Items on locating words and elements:
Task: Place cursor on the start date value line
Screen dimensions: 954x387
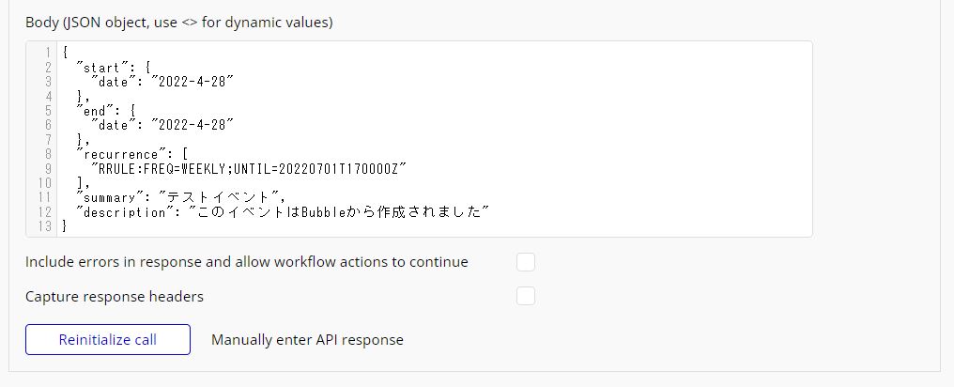Action: coord(162,82)
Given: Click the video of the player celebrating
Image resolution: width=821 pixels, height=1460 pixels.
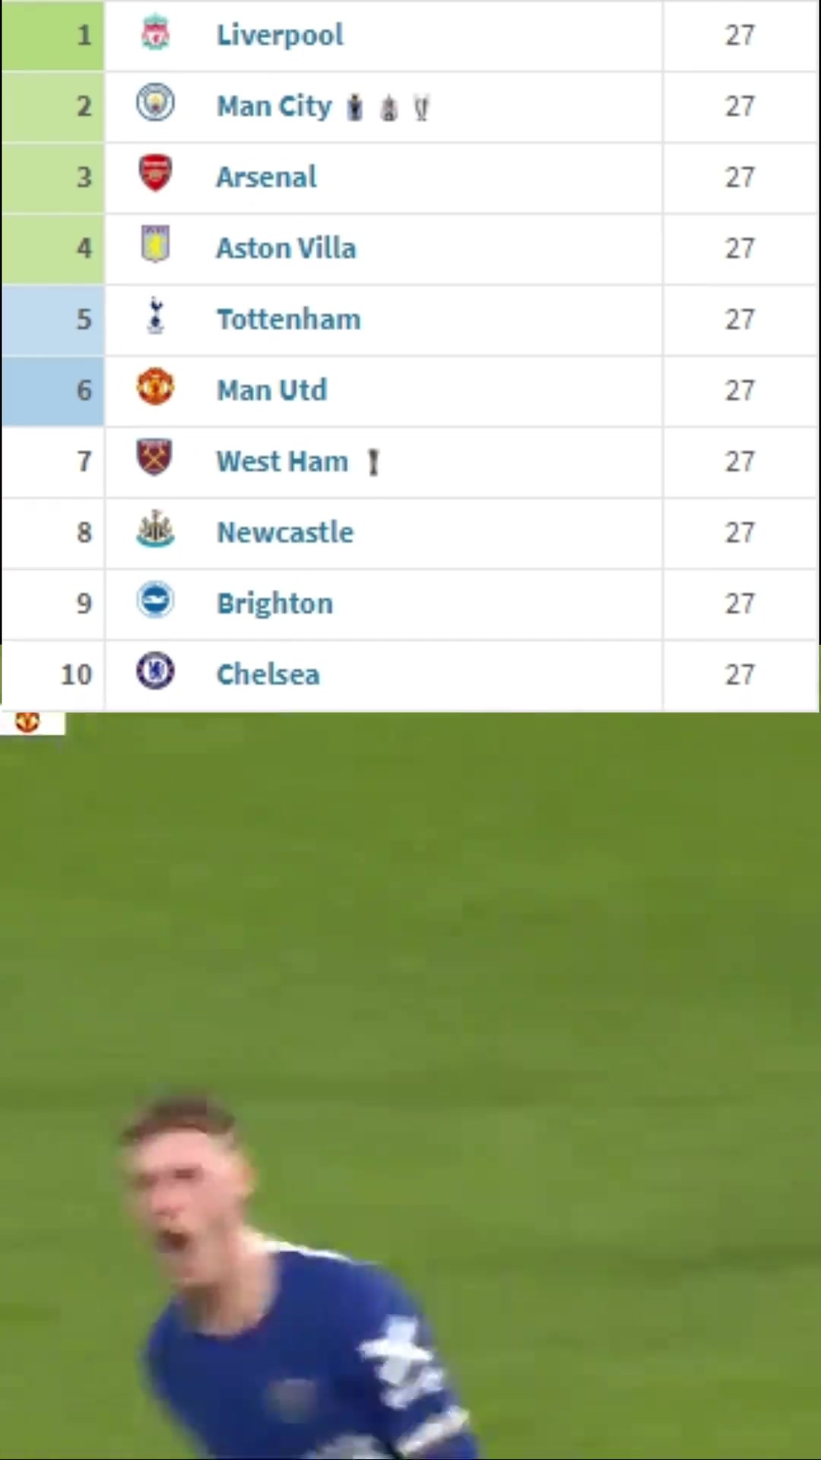Looking at the screenshot, I should (411, 1086).
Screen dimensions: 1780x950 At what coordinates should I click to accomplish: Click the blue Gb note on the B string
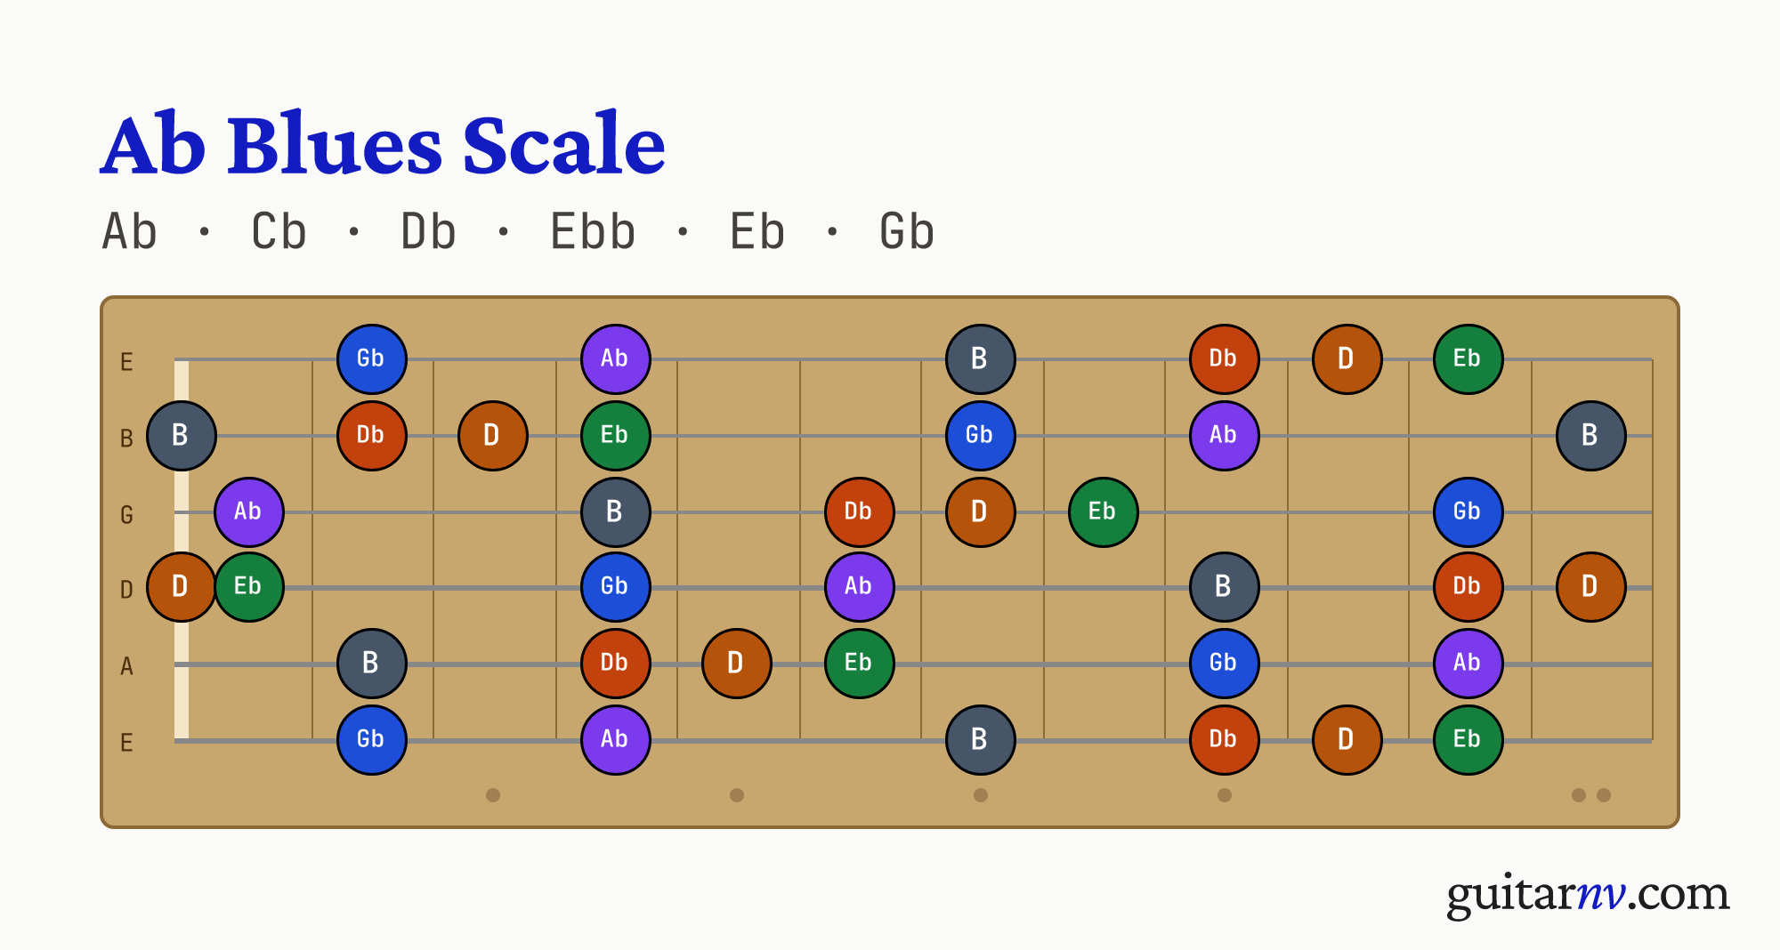click(x=980, y=435)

## TASK GOAL:
Quote the items word for word, starting with the line that contains "Given: Click the" and continuing through the line that contains "Looking at the", including both of those lines. Omit the pictures from your answer.

## OUTPUT OF THE TASK:
Given: Click the video of the player celebrating
Image resolution: width=821 pixels, height=1460 pixels.
Looking at the screenshot, I should (411, 1086).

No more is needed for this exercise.